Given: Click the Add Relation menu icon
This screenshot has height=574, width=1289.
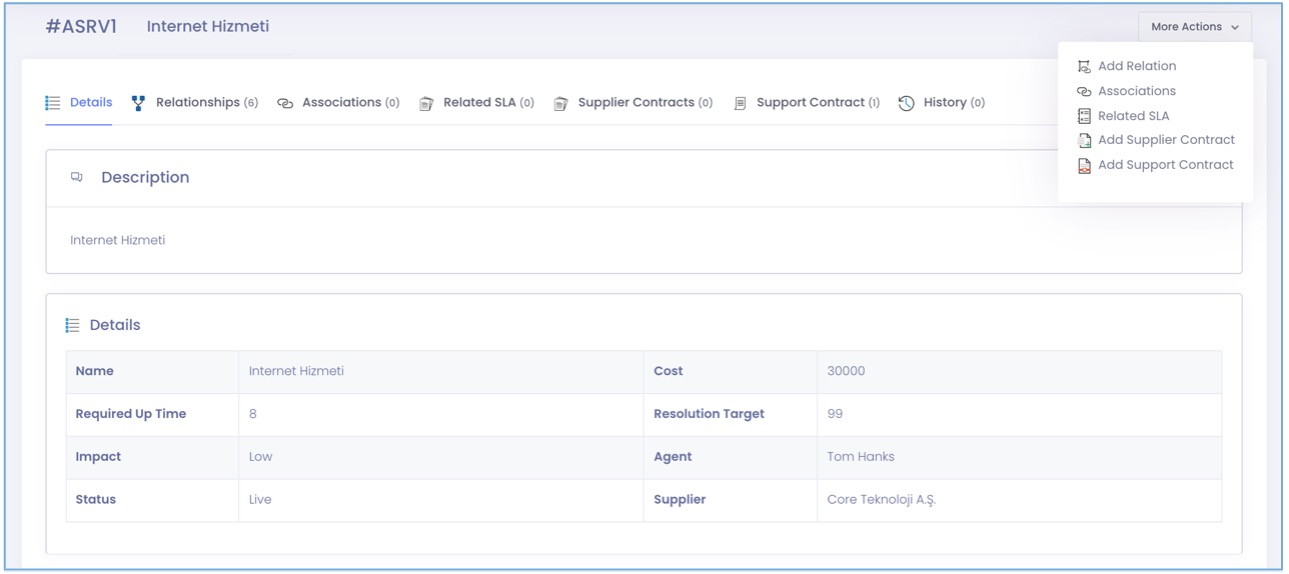Looking at the screenshot, I should click(1084, 66).
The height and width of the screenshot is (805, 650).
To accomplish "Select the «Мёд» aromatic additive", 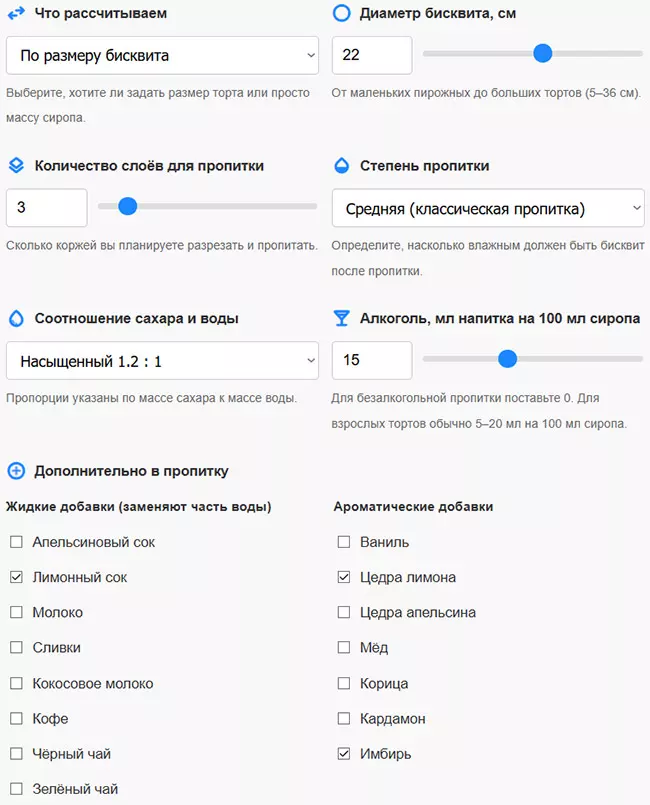I will click(x=344, y=648).
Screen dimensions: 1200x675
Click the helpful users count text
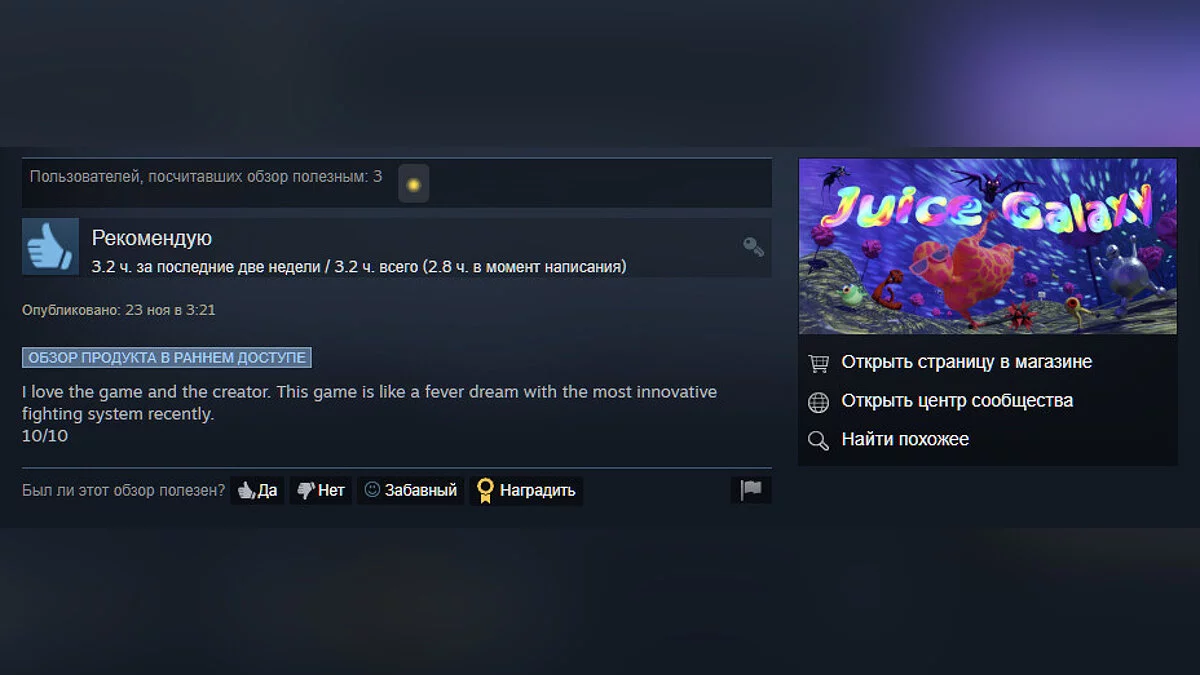click(x=206, y=177)
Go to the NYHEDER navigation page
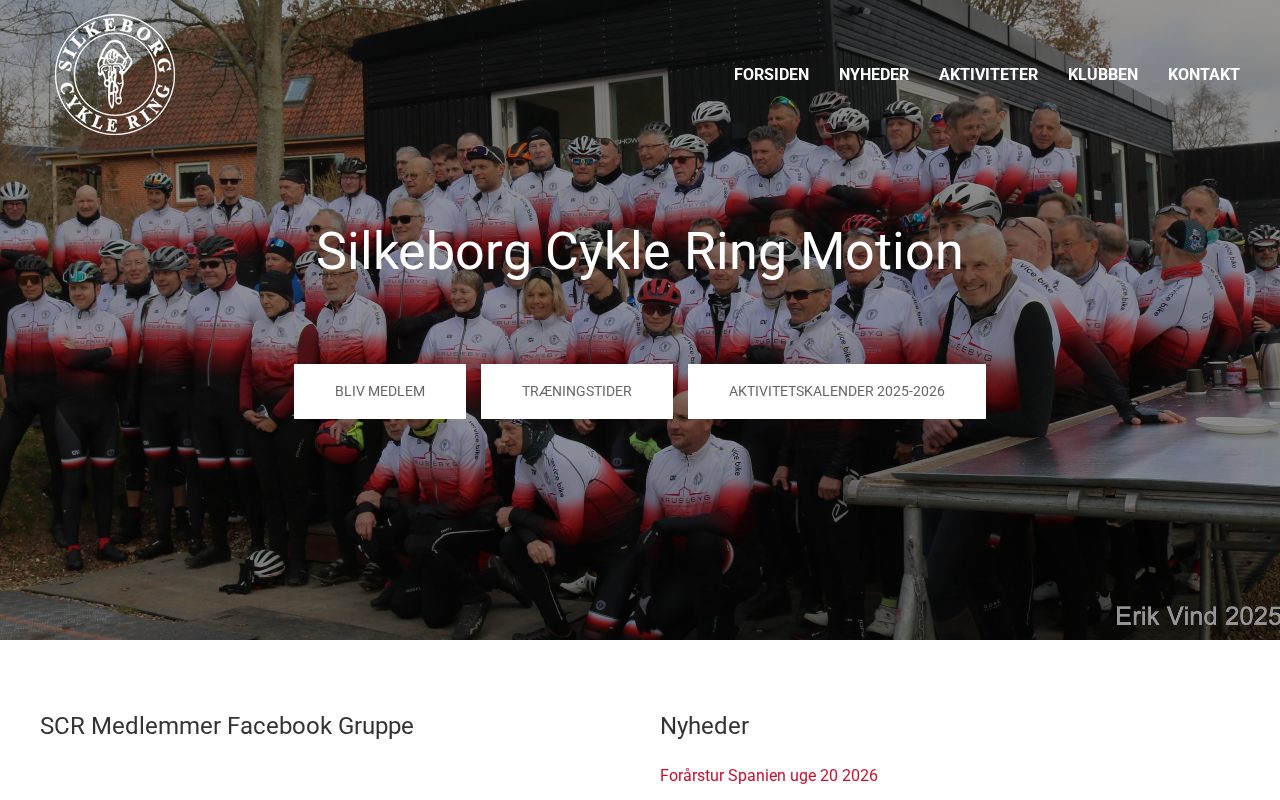This screenshot has height=800, width=1280. tap(874, 75)
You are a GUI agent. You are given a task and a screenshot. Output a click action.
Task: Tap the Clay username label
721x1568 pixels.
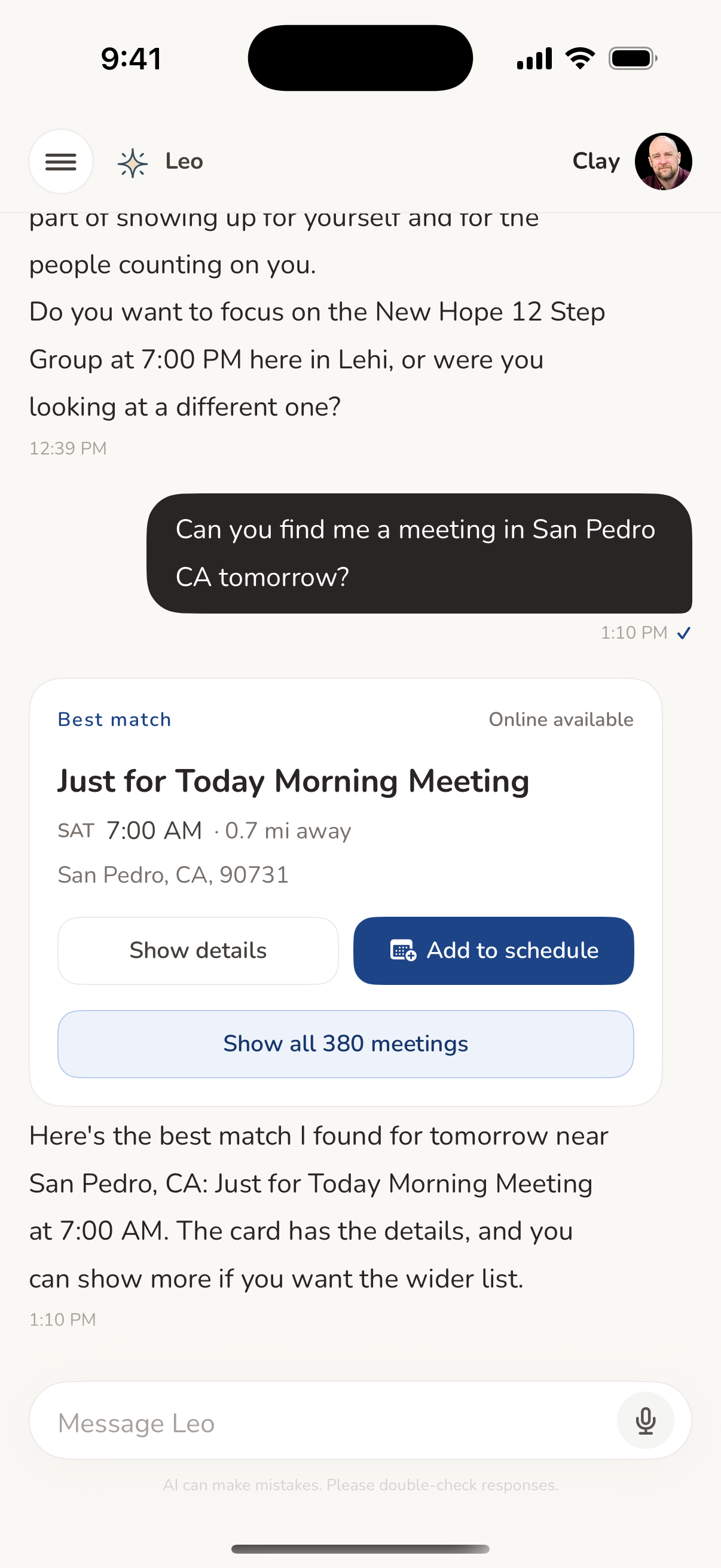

○ ○ ○

→ WHAT TO DO: Could you swap "helpful users count" for "helpful votes count" in the lines between the one holding "Screen dimensions: 1200x675" and the end of the records, inclusive, leaving everything else unchanged and omitting the pictures?

→ FINISHED TASK:
Screen dimensions: 1200x675
Click the helpful votes count text
click(x=206, y=177)
Go to the NYHEDER navigation page
This screenshot has height=800, width=1280. tap(874, 75)
You are a GUI agent. You are given a task and a screenshot. Output a click action.
Task: Tap the Clay username label
721x1568 pixels.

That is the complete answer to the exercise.